Transcribe the stretch of entries below from the line with "Instruction: Open the Office" through the line with "Click the highlighted", exactly and with both ends included; leave out all other lines.
[Opening Record excerpts section]
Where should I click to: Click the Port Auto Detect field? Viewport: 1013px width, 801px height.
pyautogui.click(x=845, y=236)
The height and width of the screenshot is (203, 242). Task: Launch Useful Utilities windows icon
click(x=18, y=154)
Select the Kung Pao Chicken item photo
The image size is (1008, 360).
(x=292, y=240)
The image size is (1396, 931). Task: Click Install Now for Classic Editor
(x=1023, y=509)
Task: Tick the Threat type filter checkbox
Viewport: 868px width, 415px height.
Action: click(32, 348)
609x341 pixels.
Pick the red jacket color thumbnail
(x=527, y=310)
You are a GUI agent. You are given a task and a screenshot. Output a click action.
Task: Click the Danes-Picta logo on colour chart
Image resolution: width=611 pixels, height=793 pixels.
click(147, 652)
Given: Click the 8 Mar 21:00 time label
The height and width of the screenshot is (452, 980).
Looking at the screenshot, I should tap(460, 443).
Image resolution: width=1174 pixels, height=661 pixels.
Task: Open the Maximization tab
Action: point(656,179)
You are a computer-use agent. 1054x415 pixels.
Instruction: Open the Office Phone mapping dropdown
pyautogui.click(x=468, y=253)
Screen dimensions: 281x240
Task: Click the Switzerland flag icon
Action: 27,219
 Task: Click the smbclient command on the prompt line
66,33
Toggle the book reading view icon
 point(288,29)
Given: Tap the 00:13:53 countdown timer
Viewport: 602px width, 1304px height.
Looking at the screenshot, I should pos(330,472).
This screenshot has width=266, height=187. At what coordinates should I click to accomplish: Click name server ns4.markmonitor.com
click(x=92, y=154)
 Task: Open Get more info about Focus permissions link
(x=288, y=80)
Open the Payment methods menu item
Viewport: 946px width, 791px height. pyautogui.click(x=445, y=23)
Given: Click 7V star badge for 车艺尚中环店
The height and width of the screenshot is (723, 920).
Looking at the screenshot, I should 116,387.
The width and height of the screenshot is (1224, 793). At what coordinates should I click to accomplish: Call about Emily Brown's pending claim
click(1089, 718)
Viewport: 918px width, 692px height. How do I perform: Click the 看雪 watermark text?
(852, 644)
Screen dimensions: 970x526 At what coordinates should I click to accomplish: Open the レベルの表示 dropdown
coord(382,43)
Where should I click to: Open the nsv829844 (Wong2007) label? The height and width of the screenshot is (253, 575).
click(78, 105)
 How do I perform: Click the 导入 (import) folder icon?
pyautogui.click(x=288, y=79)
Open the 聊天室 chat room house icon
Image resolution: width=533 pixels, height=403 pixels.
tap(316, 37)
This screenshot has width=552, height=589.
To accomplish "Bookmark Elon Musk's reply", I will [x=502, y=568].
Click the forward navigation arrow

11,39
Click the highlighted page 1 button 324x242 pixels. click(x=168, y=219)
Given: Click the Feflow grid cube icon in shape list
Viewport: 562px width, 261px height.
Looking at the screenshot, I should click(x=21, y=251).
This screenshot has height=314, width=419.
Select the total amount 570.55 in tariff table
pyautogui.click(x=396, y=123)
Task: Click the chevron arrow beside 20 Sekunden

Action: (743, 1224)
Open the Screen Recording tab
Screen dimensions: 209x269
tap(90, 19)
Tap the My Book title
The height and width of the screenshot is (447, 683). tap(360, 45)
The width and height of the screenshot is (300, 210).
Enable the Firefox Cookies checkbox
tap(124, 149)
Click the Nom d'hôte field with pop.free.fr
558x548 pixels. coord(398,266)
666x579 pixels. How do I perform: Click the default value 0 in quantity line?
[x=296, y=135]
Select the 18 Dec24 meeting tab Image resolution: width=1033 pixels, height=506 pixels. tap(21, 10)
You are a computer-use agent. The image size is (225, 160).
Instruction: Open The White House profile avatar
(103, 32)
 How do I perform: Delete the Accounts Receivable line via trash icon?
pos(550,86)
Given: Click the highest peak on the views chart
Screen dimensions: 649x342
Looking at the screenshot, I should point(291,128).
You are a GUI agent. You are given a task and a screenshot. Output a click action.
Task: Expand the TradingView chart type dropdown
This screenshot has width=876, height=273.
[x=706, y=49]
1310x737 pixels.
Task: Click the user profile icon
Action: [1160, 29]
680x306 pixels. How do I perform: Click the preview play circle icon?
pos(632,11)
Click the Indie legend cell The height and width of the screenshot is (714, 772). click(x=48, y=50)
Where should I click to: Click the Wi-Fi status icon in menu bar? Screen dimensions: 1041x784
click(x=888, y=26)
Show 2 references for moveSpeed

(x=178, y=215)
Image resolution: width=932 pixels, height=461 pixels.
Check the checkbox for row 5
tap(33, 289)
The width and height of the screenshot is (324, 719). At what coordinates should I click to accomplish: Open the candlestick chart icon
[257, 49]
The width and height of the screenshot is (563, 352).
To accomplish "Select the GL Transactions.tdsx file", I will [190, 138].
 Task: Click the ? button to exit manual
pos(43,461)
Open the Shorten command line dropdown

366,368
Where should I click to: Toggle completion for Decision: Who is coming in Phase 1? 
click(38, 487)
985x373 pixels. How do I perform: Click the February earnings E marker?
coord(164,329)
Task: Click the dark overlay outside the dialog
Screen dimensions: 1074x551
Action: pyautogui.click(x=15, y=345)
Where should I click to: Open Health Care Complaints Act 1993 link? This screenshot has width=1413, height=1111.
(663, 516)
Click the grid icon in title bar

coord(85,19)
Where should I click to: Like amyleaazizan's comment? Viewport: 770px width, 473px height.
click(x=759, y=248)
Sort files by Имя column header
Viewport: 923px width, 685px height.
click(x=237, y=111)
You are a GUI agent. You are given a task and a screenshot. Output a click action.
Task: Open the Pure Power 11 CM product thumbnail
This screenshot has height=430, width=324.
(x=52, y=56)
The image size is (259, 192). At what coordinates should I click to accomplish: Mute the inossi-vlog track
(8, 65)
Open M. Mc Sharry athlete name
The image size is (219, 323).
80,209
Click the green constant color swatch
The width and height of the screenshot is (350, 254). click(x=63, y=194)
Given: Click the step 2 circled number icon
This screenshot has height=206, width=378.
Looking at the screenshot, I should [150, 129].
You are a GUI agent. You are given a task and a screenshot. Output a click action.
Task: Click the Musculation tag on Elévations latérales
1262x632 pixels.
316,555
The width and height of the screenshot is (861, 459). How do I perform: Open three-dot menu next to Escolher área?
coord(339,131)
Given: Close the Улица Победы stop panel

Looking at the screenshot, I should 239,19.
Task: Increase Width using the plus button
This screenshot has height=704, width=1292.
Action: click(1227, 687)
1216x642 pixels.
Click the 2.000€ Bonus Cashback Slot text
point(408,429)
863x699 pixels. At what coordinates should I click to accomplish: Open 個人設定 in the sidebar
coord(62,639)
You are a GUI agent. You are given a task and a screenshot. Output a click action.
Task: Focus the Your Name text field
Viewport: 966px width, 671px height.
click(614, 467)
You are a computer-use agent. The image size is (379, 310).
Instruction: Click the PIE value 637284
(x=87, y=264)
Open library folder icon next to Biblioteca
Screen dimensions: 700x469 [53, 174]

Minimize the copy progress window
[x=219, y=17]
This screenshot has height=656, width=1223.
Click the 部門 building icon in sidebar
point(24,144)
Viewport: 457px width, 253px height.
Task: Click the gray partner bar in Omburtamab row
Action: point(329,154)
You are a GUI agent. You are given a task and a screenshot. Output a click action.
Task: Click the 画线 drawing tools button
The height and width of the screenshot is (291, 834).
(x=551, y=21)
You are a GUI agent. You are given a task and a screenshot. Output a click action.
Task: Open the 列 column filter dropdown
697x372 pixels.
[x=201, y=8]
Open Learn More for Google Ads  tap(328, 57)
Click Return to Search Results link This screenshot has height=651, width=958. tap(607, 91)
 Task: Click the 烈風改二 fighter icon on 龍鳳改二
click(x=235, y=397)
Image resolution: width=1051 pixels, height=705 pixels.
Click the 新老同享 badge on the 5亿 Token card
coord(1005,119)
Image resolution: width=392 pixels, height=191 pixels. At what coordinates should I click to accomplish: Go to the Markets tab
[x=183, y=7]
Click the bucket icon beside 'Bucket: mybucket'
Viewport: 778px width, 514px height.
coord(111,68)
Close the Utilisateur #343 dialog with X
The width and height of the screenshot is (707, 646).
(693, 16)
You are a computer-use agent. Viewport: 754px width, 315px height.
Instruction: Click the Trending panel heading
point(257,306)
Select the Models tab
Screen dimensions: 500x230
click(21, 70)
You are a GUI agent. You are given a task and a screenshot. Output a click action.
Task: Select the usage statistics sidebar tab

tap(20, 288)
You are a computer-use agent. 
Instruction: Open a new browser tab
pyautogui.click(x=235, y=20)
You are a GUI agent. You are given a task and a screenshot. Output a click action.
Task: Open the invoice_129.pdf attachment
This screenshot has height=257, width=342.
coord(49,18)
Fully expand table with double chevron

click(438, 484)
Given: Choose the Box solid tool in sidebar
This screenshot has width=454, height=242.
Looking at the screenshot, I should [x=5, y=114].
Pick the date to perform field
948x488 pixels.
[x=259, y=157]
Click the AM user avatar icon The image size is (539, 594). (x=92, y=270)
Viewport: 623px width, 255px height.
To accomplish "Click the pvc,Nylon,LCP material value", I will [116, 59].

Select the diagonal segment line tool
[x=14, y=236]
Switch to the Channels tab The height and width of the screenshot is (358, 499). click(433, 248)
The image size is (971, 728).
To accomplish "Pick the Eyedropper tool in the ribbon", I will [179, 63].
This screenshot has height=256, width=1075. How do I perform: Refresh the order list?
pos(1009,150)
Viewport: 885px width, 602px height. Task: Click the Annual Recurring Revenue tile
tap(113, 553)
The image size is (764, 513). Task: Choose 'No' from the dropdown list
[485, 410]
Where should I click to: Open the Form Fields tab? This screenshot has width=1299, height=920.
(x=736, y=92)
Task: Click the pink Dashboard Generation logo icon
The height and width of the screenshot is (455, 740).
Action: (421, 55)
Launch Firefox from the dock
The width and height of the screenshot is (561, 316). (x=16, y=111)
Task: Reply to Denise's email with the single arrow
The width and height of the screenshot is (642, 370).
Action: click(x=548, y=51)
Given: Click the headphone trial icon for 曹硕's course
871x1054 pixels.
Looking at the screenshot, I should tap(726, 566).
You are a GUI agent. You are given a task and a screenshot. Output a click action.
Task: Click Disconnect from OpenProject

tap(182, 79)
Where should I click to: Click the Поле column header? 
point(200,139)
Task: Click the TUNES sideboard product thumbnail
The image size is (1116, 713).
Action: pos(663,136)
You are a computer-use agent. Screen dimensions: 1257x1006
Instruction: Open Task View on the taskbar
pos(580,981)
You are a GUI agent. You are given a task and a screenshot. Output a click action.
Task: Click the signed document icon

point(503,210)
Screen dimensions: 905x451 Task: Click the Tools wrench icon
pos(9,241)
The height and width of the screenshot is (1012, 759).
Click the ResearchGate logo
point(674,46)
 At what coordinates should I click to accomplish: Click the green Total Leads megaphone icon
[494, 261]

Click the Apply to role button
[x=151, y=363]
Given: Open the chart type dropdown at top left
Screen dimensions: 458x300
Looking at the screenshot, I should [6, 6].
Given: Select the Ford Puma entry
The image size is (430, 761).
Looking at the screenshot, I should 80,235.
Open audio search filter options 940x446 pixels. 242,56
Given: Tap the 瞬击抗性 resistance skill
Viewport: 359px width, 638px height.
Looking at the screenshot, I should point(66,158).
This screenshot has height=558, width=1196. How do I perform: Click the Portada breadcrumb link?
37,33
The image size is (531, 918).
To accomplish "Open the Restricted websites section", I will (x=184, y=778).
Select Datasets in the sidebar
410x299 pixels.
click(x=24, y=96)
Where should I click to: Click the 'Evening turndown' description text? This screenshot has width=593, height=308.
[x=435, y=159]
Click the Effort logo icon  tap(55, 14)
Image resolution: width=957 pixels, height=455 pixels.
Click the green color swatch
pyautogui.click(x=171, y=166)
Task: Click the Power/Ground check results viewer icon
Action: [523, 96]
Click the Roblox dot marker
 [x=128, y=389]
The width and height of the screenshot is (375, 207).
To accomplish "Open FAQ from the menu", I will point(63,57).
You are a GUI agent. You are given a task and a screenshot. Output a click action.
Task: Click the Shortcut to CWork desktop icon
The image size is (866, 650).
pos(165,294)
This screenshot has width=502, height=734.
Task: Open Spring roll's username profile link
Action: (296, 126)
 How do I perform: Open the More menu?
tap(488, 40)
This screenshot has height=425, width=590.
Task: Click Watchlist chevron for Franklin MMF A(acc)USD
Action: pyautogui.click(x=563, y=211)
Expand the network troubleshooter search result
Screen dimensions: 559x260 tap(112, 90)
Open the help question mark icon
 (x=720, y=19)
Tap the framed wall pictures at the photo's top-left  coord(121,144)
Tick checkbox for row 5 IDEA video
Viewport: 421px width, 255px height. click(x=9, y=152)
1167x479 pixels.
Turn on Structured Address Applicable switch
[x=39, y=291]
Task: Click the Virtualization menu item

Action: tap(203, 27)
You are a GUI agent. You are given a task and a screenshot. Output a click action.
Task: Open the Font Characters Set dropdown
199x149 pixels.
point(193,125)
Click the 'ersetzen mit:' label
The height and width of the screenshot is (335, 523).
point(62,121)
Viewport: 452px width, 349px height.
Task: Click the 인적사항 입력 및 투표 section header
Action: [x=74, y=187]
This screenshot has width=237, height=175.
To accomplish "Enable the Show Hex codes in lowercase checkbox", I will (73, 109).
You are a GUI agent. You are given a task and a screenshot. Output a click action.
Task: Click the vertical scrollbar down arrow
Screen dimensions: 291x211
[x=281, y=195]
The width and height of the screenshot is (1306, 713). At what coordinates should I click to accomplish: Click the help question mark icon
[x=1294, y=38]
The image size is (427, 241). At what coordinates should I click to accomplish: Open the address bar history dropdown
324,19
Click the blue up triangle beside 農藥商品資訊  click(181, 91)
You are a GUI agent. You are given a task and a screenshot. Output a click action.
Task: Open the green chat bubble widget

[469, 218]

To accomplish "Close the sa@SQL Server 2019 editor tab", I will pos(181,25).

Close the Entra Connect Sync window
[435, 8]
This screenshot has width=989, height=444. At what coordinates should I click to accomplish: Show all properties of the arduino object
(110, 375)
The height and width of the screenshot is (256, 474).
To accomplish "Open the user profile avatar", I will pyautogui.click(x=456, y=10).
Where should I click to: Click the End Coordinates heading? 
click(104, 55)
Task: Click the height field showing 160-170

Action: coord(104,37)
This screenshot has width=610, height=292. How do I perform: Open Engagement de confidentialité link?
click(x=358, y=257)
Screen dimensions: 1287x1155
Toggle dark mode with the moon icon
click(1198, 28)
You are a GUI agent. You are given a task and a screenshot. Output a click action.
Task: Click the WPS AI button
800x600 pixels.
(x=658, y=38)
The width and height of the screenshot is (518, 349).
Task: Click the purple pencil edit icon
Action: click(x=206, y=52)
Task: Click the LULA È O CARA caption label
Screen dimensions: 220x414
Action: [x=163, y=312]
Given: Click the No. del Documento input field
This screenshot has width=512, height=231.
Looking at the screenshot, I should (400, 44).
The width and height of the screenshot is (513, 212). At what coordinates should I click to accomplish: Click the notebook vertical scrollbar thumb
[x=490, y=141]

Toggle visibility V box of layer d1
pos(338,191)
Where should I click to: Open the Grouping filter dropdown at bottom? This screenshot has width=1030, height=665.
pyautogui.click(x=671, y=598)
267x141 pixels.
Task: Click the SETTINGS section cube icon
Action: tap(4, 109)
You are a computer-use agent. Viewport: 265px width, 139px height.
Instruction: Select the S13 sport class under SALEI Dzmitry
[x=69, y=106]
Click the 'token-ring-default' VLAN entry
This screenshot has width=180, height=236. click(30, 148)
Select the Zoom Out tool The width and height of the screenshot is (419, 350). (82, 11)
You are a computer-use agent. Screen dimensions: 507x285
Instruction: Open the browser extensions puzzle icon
[Closing Record excerpts section]
● **Task output**
Instruction: Open the Office Phone mapping dropdown
pyautogui.click(x=468, y=253)
Screen dimensions: 281x240
Task: Click the Switzerland flag icon
Action: 27,219
 Task: Click the smbclient command on the prompt line
66,33
Toggle the book reading view icon
 point(288,29)
Given: Tap the 00:13:53 countdown timer
Viewport: 602px width, 1304px height.
Looking at the screenshot, I should pos(330,472).
This screenshot has width=266, height=187. At what coordinates should I click to accomplish: Click name server ns4.markmonitor.com
click(x=92, y=154)
 Task: Open Get more info about Focus permissions link
(x=288, y=80)
Open the Payment methods menu item
Viewport: 946px width, 791px height. pyautogui.click(x=445, y=23)
Given: Click 7V star badge for 车艺尚中环店
The height and width of the screenshot is (723, 920).
Looking at the screenshot, I should 116,387.
The width and height of the screenshot is (1224, 793). At what coordinates should I click to accomplish: Call about Emily Brown's pending claim
click(1089, 718)
Viewport: 918px width, 692px height. How do I perform: Click the 看雪 watermark text?
(852, 644)
Screen dimensions: 970x526 At what coordinates should I click to accomplish: Open the レベルの表示 dropdown
coord(382,43)
Where should I click to: Open the nsv829844 (Wong2007) label? The height and width of the screenshot is (253, 575).
click(78, 105)
 How do I perform: Click the 导入 (import) folder icon?
pyautogui.click(x=288, y=79)
Open the 聊天室 chat room house icon
Image resolution: width=533 pixels, height=403 pixels.
tap(316, 37)
This screenshot has width=552, height=589.
To accomplish "Bookmark Elon Musk's reply", I will [x=502, y=568].
Click the forward navigation arrow

11,39
Click the highlighted page 1 button 324x242 pixels. click(x=168, y=219)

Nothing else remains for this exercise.